Le cabaretier, que l’avertissement de sa femme venait de rappeler à la prudence, lui répondit sèchement : « Stéphane est Stéphane, les curieux sont des curieux, et les moutons out été mis au monde pour être tondus. »

Il le lui fit bien voir. Le pauvre Gilbert paya son frugal repas cinq ou six fois ce qu’il valait.

« Je n’aime pas ce Stéphane ! » se dit-il en sortant.
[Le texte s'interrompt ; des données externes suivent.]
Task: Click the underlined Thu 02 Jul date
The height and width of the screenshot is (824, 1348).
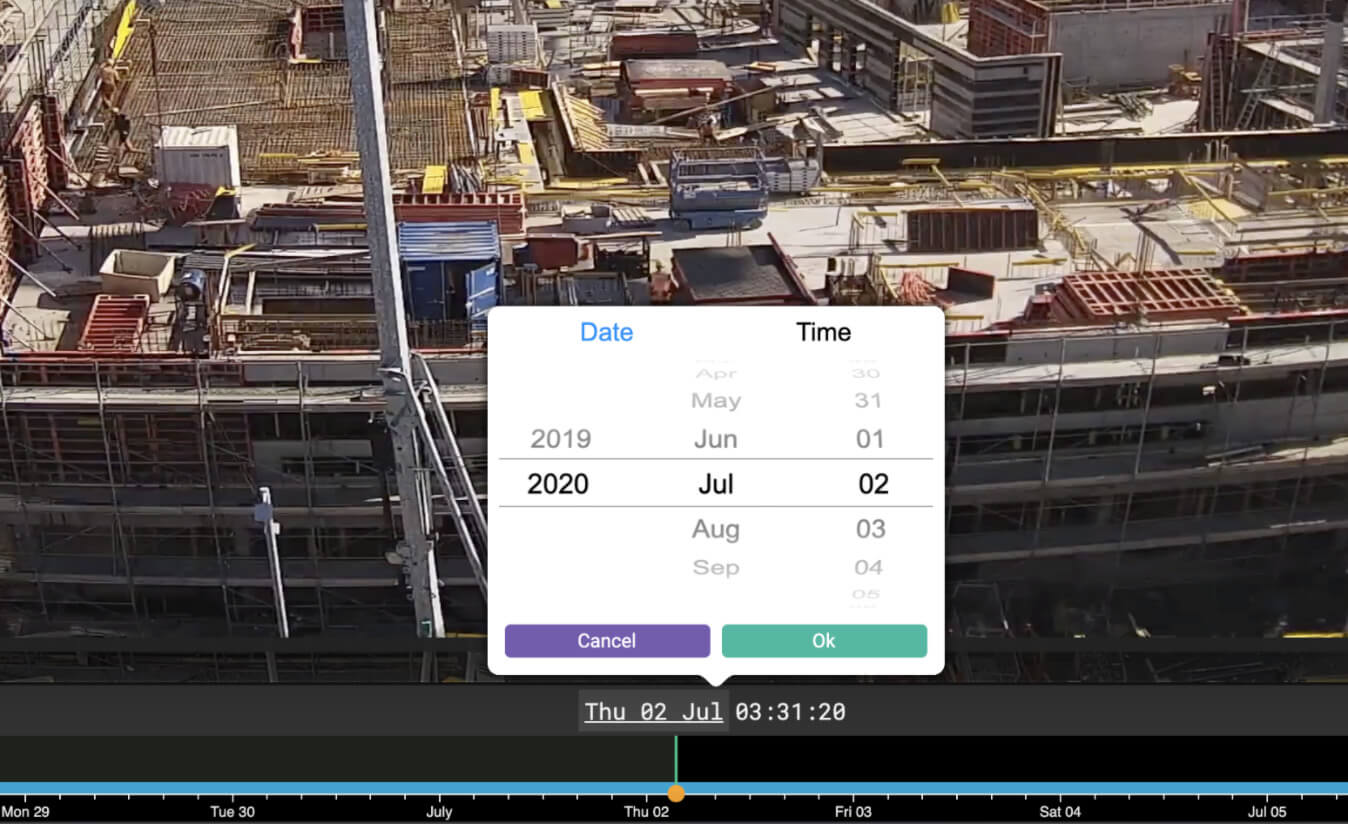Action: pyautogui.click(x=653, y=712)
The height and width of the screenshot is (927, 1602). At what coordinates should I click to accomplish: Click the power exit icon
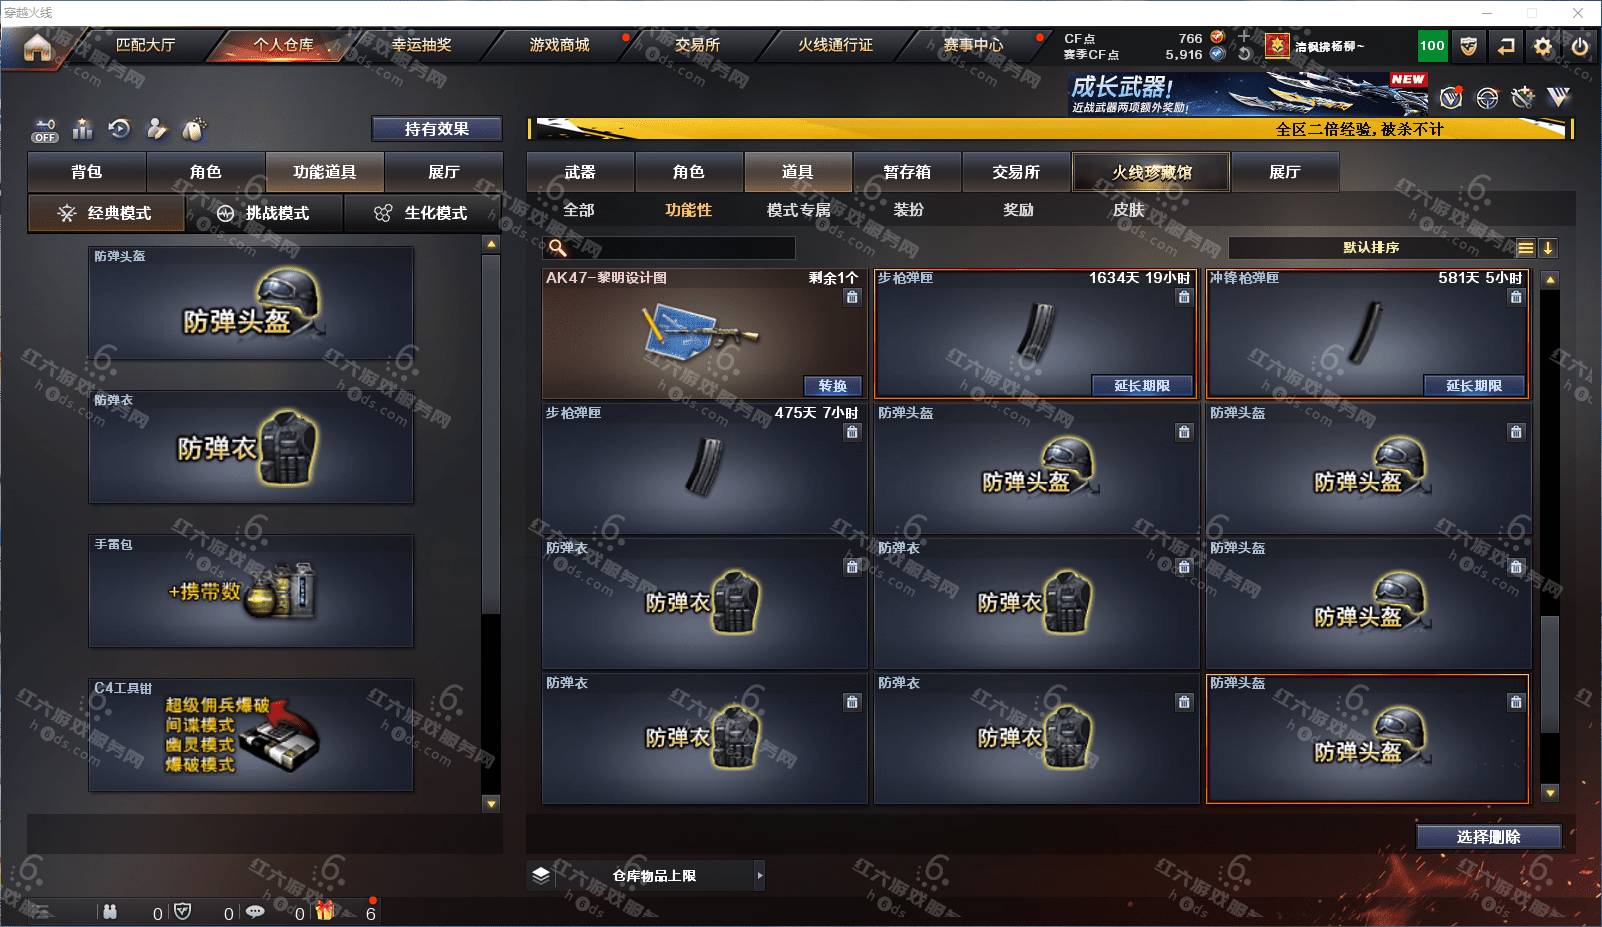[x=1580, y=46]
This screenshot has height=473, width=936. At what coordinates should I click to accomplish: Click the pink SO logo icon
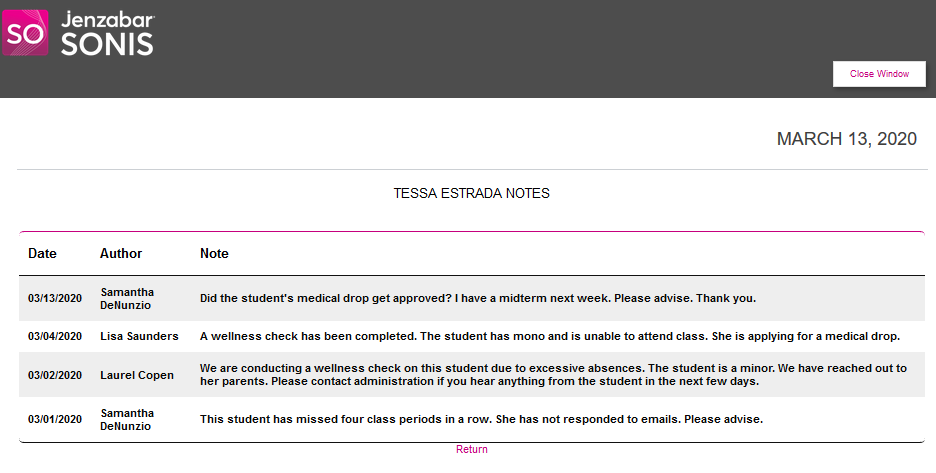click(x=24, y=32)
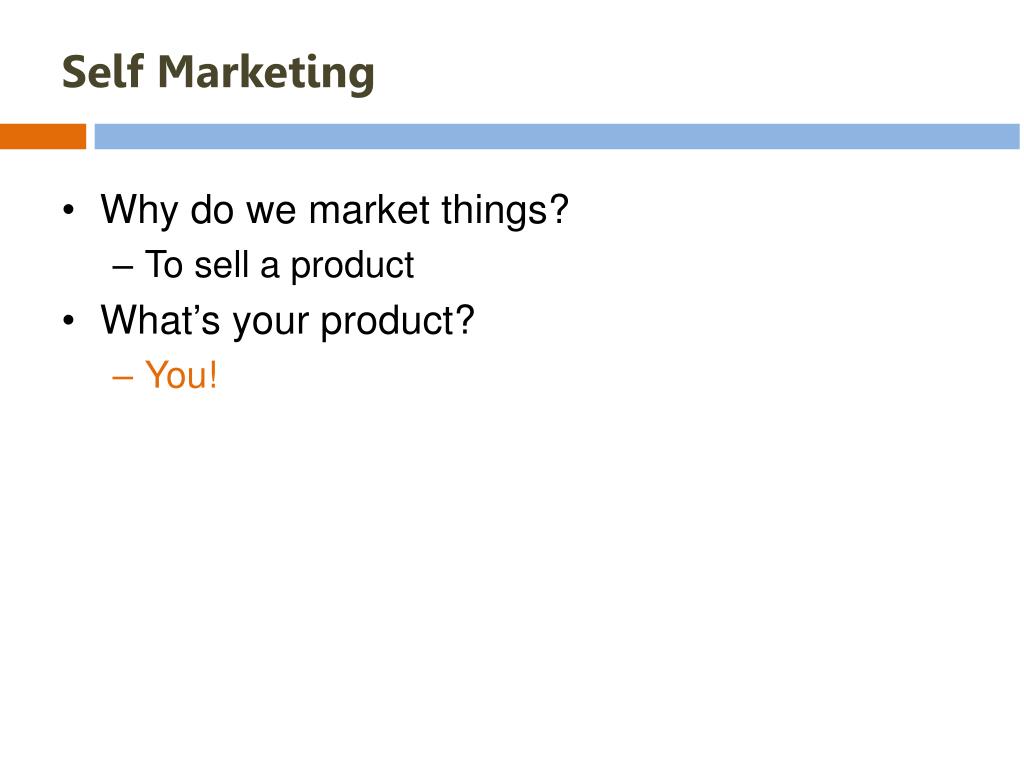Click the "Self Marketing" slide title
Viewport: 1024px width, 768px height.
pyautogui.click(x=218, y=72)
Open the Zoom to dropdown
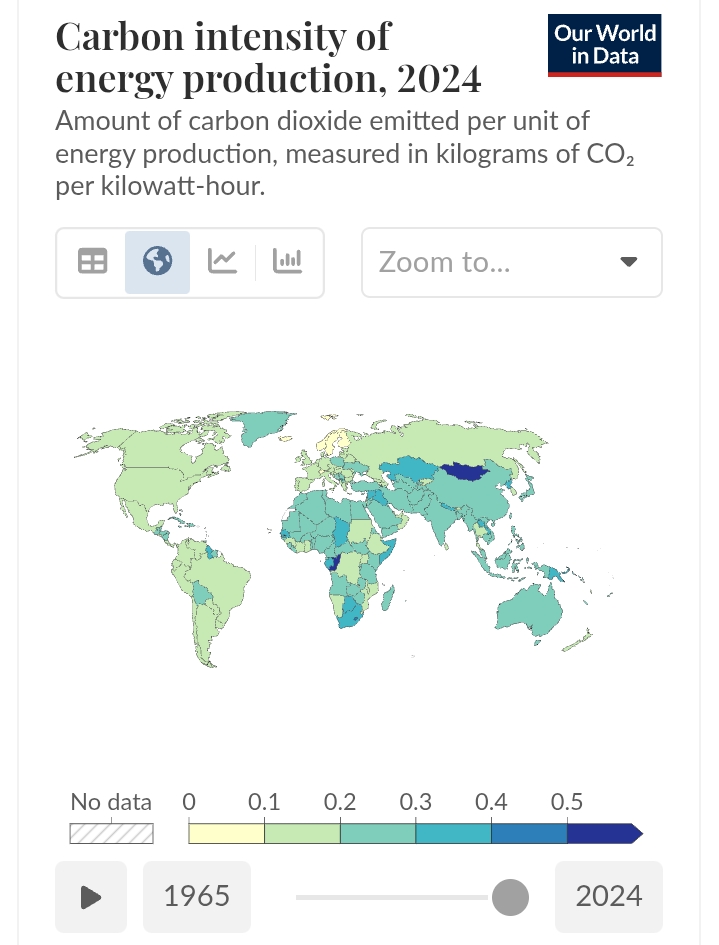Image resolution: width=719 pixels, height=945 pixels. pyautogui.click(x=511, y=263)
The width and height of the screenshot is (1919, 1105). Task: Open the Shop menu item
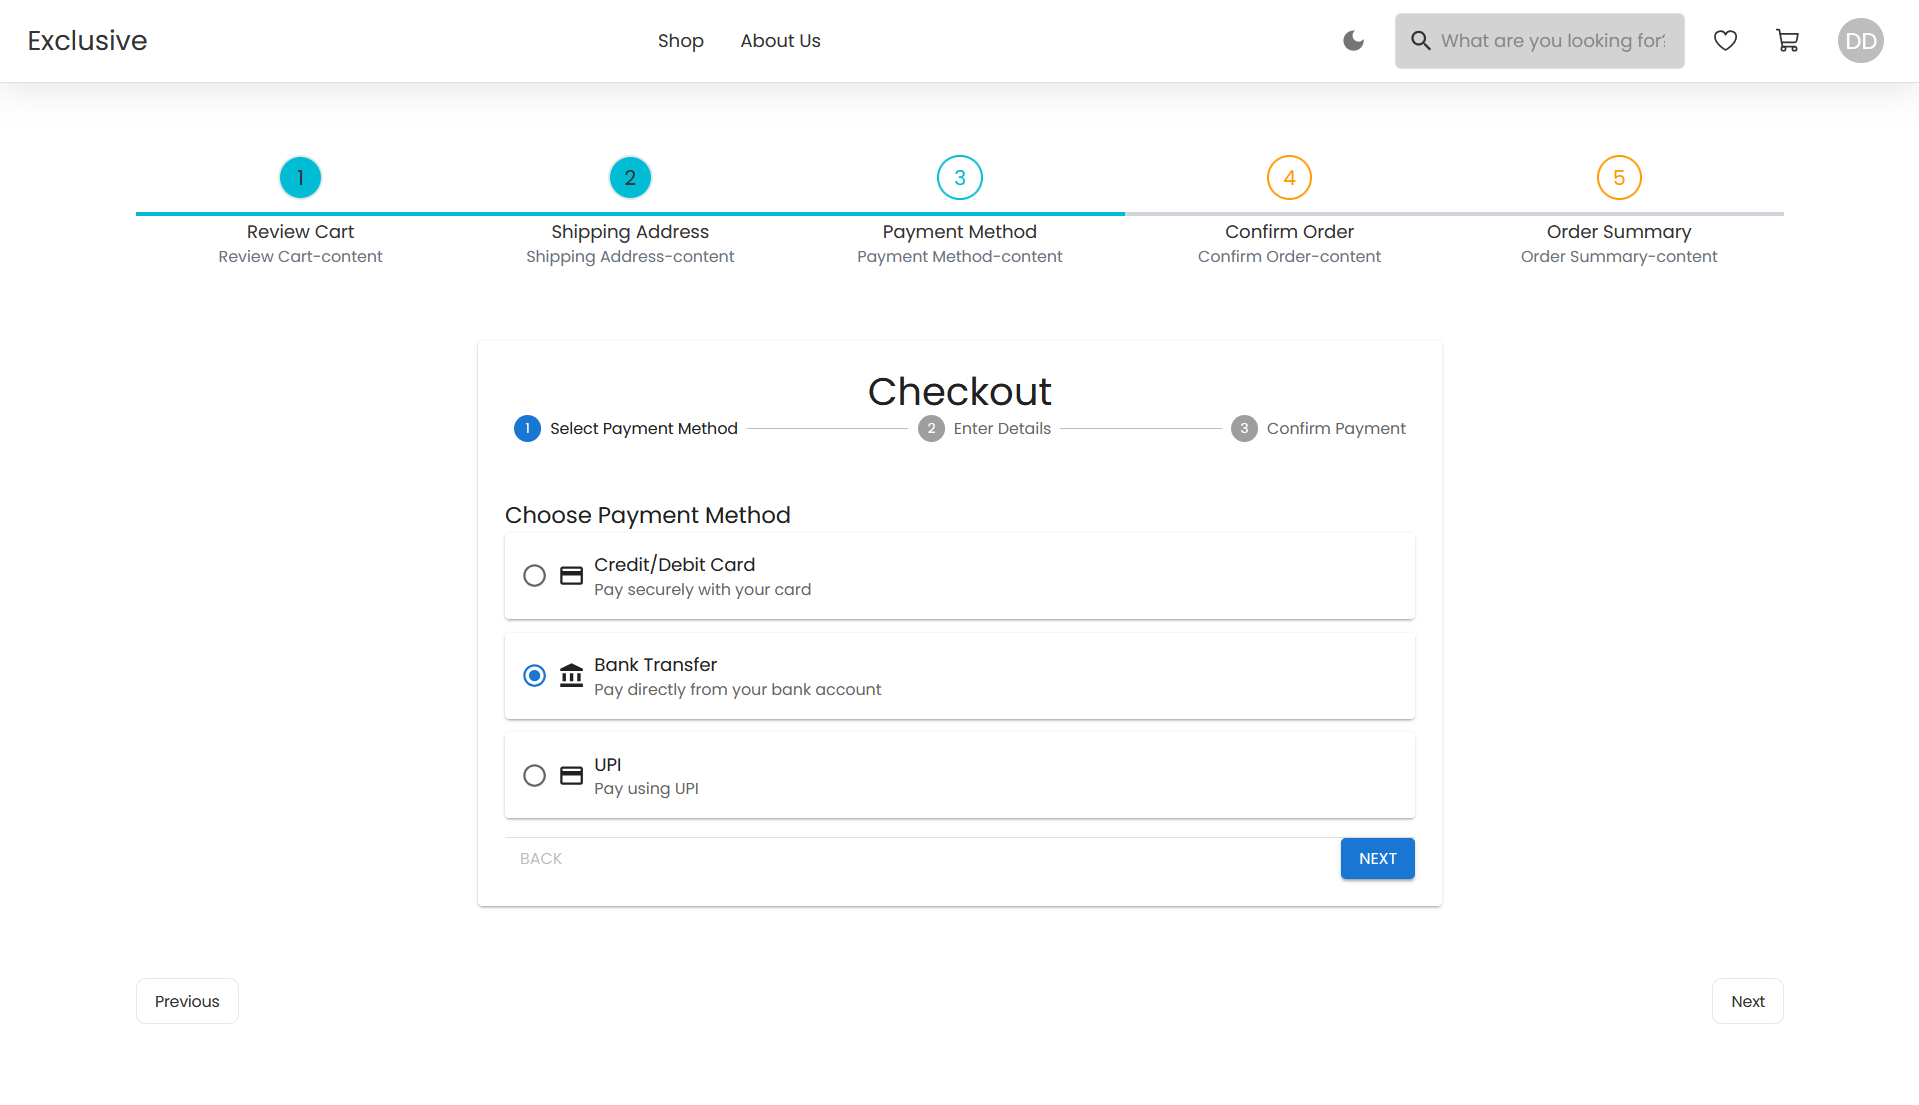[680, 41]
Il est cause que je viens d’être rançonné. Est-ce ma faute à moi s’il est haut à la main ?

Gilbert descendit le mamelon et se retrouva sur la grande route ; elle ne lui plaisait plus, il savait trop bien ou elle le conduisait. Chemin faisant, il s’informa s’il y avait encore loin jusqu’au Geierfels. On lui répondit qu’en marchant bien, il y serait rendu en moins d’une heure. Gilbert ralentit le pas ; décidément il n’avait pas hâte d’arriver.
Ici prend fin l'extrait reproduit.